According to the SCNG study, which included interviews with 19 current or former Cal swimmers, McKeever’s targeted up to three swimmers a year for near-daily harassment and mental abuse. LGBTQ swimmers were often the subject of her harassment, according to the report.

Ex-Cal swimmer Leann Toomey says McKeever’s alleged abuse drove her to attempt suicide in 2018.

“I’m thrilled she got fired because she deserved it,” said Toomey. “This isn’t just a slap on the hand or ‘oh, we’re really sorry, we’re going to talk to her and make sure it doesn’t happen again.’

“For years I had to suffer alone and think maybe there was something wrong with me, maybe Teri was right, I just wasn’t strong enough. But now I know the abuse was real.”
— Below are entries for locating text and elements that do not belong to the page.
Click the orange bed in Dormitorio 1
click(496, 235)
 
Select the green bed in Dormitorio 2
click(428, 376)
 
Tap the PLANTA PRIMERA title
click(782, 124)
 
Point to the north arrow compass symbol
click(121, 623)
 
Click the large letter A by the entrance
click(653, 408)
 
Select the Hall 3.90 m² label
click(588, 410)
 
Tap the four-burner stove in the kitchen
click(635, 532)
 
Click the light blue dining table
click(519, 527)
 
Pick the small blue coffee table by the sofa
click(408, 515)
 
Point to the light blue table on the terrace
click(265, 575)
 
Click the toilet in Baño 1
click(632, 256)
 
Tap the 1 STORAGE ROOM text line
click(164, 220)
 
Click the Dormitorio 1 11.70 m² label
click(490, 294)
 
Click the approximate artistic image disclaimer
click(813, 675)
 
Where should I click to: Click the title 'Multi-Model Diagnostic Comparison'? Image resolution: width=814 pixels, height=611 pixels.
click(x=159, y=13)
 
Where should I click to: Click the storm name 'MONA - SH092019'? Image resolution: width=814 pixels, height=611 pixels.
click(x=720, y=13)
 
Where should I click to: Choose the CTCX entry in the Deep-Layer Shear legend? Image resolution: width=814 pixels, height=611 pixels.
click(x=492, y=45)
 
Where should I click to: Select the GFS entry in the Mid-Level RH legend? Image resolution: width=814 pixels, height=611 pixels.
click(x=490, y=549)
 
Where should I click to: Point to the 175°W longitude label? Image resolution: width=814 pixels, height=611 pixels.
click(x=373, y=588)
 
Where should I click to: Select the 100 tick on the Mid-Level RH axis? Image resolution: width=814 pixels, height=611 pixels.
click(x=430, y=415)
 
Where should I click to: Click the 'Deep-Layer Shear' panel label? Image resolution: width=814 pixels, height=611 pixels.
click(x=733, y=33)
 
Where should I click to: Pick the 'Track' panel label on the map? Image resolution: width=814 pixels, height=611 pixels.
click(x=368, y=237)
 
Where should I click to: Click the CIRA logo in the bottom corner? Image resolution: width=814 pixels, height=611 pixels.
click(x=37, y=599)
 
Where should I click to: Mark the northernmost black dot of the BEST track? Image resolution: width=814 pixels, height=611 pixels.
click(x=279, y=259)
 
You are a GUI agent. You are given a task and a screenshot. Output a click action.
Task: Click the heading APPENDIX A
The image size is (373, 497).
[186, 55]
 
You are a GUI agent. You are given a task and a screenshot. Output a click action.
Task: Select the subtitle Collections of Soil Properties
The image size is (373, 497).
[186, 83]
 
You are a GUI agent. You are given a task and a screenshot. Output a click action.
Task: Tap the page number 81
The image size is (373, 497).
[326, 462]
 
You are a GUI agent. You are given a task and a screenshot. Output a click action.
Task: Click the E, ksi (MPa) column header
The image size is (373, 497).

McKeever, through her attorney, Thomas Newkirk, issued a statement on Tuesday acknowledging her resignation and denying the allegations against her. She plans to sue the university, according to Newkirk, who says the research was a product of gender bias.

“I deny and unequivocally disprove any claims that I have abused or bullied any athlete and I deny any suggestion that I have discriminated against an athlete based on race, disability or sexual orientation,” McKeever’s statement read. “There were and should be consequences for breaking team rules, not showing up for scheduled appointments, misusing resources, not making honest efforts and behavior inconsistent with their individual or our team goals.

“But those consequences weren’t applied because of who someone was, only because of what they did or didn’t do that hurt the team and the culture we worked so hard for. I am terribly disappointed and saddened by the way the investigation was conducted .” process was performed. I have been an open book in my coaching methods and the administration knows how I coach and have fully approved. “

McKeever is a legend in the sport and has coached Cal to four NCAA titles in 29 seasons. She also coached the U.S. Women at the 2012 London Olympics, where six current, future or former Cal swimmers earned 13 medals. Six National Swimmers of the Year have competed for McKeever at Cal, including Natalie Coughlin and Missy Franklin. A total of 26 swimmers coached by McKeever won a total of 36 Olympic medals. She was a nine-time Pac-12 Coach of the Year.